Source extract:
Tuesday, July 24, 2012

A Baby Quilt for our Baby Girl


For many months now, a focus for my creative life has been my new granddaughter, who I shall shortly meet!  After knitting and sewing many, many things for her,  I tucked them into a basket last week and on Sunday, presented them to her mama and daddy.


Included in this basket is a collection of standards (this and these and these), a garter stitch hooded baby sweater, and books.  I loved making her quilt, working with flannel for the first time and following a simple, brick quilt pattern.


I wasn't the only one who presented the joy-filled expectant parents with handmade gifts.  They received two other quilts, a beautiful ceramic piece of art to hang in the nursery, and a hand sewn diaper cover.

Dataset excerpt:
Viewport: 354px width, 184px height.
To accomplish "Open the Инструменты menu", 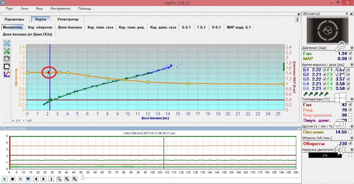I will (60, 8).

Your goal: Duplicate the blog post about the baby quilt word for word, from its date line to its final sentence. The material that comes after the blog post stands on its own and has no connection to it.

Response to this exercise:
Tuesday, July 24, 2012

A Baby Quilt for our Baby Girl


For many months now, a focus for my creative life has been my new granddaughter, who I shall shortly meet!  After knitting and sewing many, many things for her,  I tucked them into a basket last week and on Sunday, presented them to her mama and daddy.


Included in this basket is a collection of standards (this and these and these), a garter stitch hooded baby sweater, and books.  I loved making her quilt, working with flannel for the first time and following a simple, brick quilt pattern.


I wasn't the only one who presented the joy-filled expectant parents with handmade gifts.  They received two other quilts, a beautiful ceramic piece of art to hang in the nursery, and a hand sewn diaper cover.